Мы остро переживали равнодушие, вернее, полное отсутствие в умах властных администраций мыслей о помощи нашему благородному делу. В министерствах похлопывали нас по плечу: «Хорошее дело!», присылали ничем не обязывающие приветствия и письма поддержки (то есть, их писали те сочувствующие клерки, возможно, девочки, которым было указано отписываться от бесчисленных письменных просьб). Там вечная чехарда чиновников, только-только поверит в нас один, как его сменяет другой. И странно – наивная глубинка отзывалась вяло. Может быть, им не до нас, выживают?
Наше отмирание считалось естественным. Так что, мы прозябали.
Веня, о ком я узнал по его статьям, защищал такие, как наша, организации гражданского общества, которые остались за бортом новой цивилизации.
У нас проходной двор. Сотруднички те еще, здесь не задерживаются. Экология никому не нужна. Лучшие, с мозгами, уходят в вольные инновационные комьюнити, получившие название «Сколковские долины», или уезжают за границу, и то после перспективных вузов.
Шеф из-за постоянного смутного ожидания краха и ответственности за нас стал нелюдимым. Молодые сотрудники из-за чувства временности выглядели легкомысленными. Их детское ожидание, что положат в рот, осталось еще со времен тоталитарного патернализма. Или это вообще свойственно молодым – ожидать от жизни манны небесной. Все они после институтов потерялись в усиленно зарабатывающем мире. Только восторженные души приехавших за удачей провинциалов, которых мы принимали на низкую для их амбиций зарплату, еще верили в нашу великую миссию.
С тех пор, когда шеф назначил меня замом, я перестал относиться к ним добродушно. Терпеть не мог эту разношерстную публику, пришли в нашу забегаловку, потому что не брали в солидные учреждения из-за отсутствия опыта, талантов и от безграмотности. Пишут простыми нераспространенными предложениями, полагаясь на редактор компьютера. На столах бардак. Берут чужие флешки, и забывают возвращать.
Вначале я думал: откуда взялись эти монстры, устремляющие безразличный взор со скрытым огоньком прямо во влекущую цель, равную жадному осязанию денежных знаков. Но потом привык, и начал жалеть. Сознание моих сослуживцев не переходило пределы всякого рода необходимых для самосохранения общественных понятий. Но им неведомо было, чтó там, за пределами установленных правил. Это сознание стало генетическим, порожденным древним всепоглощающим страхом. Наверно, есть где-то другие, но они требуют зарплату толщиной в котлету. За идею никто не пойдет.

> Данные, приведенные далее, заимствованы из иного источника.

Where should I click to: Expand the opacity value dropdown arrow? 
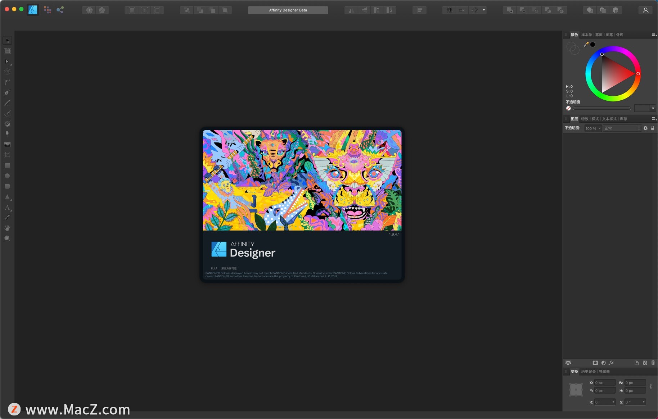tap(599, 128)
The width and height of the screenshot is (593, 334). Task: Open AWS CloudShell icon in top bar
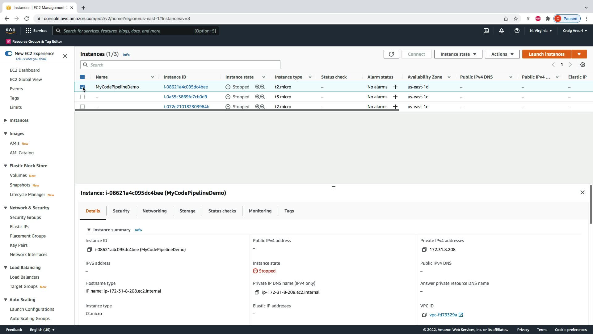pos(486,31)
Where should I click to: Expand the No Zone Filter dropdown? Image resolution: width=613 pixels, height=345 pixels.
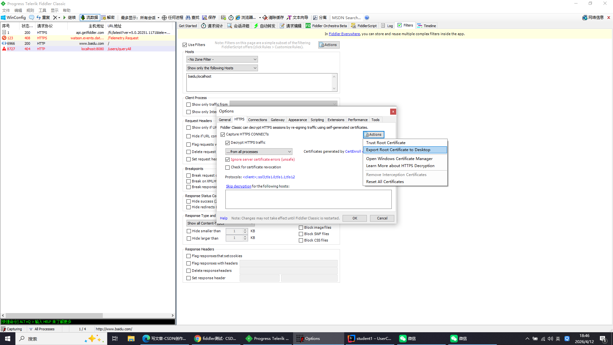point(222,59)
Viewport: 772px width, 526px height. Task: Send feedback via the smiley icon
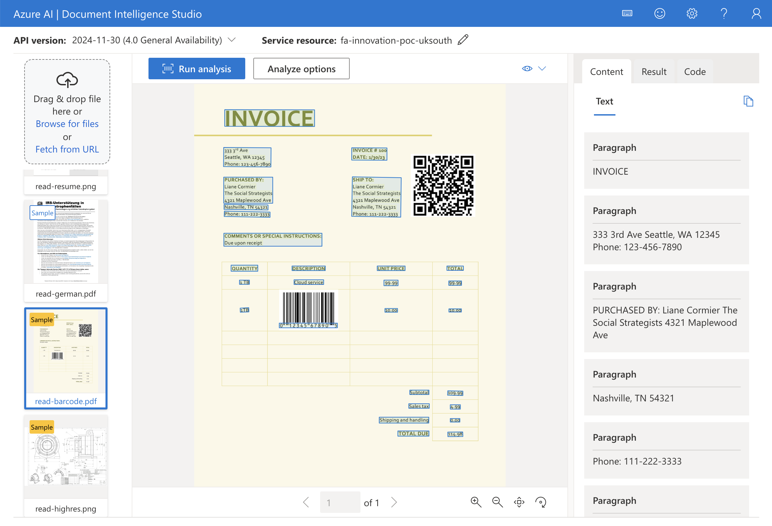point(659,13)
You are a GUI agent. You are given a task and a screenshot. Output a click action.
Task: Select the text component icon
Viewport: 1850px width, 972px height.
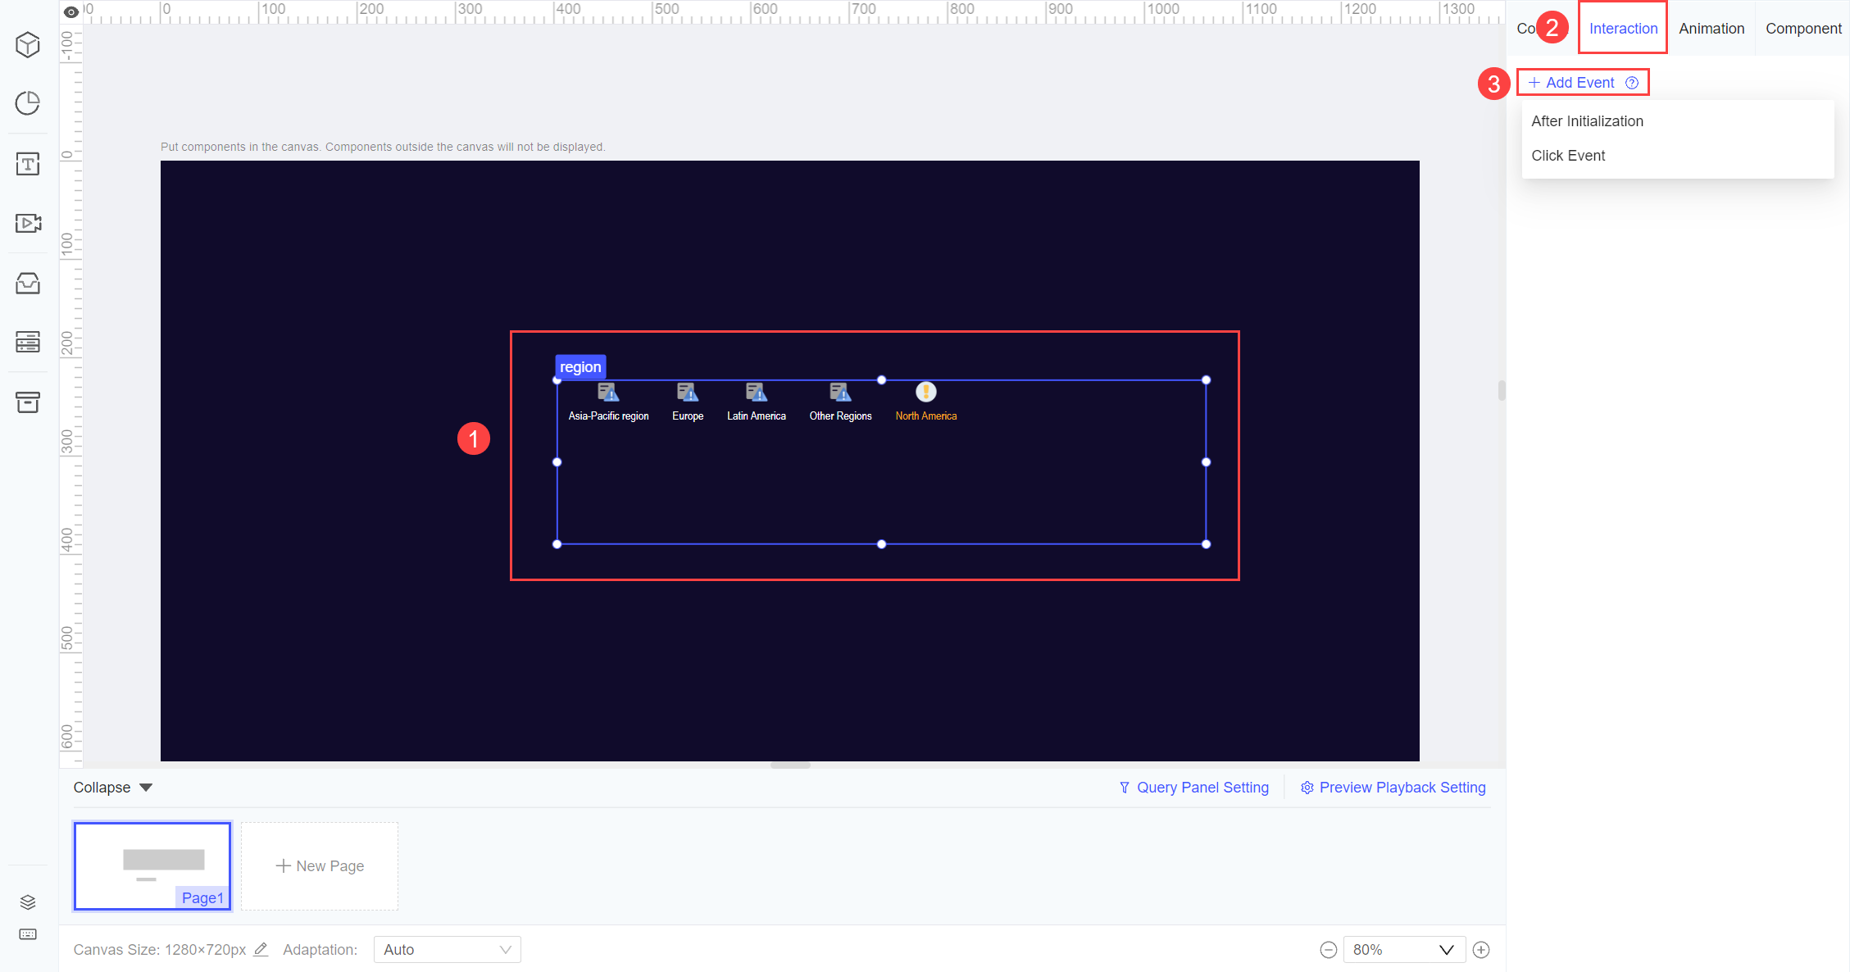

В нашем офисе царит безмятежность, как на лежке сытых зверей, не готовых даже в случае голода преобразиться в энергию, отрывающую куски от жертвы, не зная о ее боли. Все представляют наше временное пребывание здесь как недоразумение.
Внештатный Чеботарев спрашивает:
– Помните, что сегодня День космонавтов МВД? Парламент установил – после избиения их во время революции против коррупции и авторитаризма.
– Разве? – удивляюсь я.
– Как можете забыть? Праздник, установленный еще в первой трети века!
– Знаю только День Беркута.
Он собирает информацию об объявленных когда-либо парламентом праздниках, портреты героев древней великой войны, радостно оглядывая парадные мундиры с маршальскими алмазными звездами на галстуках и орденами на всю грудь, его увлекали рассказы деда о сражениях (дед не любил вспоминать окопную жуть). Он наслаждался величием родины, победившей ее врагов. Этот мир побед и официально установленных ритуалов казался ему мистически огромным, в котором он лишь песчинка, но неотделимая от этого мира. Что еще нужно? Успеть бы переварить эту радость.
Каждый спешит поделиться своим.
– А вот у меня…, – поднимается в них нетерпеливая волна собственного бытового «я». В отличие от меня, они не связаны гонкой за чем-то недостижимым, смотрят в мир как в слепящее сияние бесконечных благ впереди.
– Вот закончу аспирантуру, и меня не узнаете, – голос толстой Лиды с красивыми глазами.
– А вы, коллега, и сейчас ничего, – приобнимает ее Чеботарев.
– А вы-то при чем? – отодвигается она.
У нас с Чеботаревым разные вкусы. Я равнодушен к слишком жестким, упертым женщинам, несмотря на гипнотическое воздействие женщин на меня. Вероятно, и Лида не переносит таких слюнтяев, как я.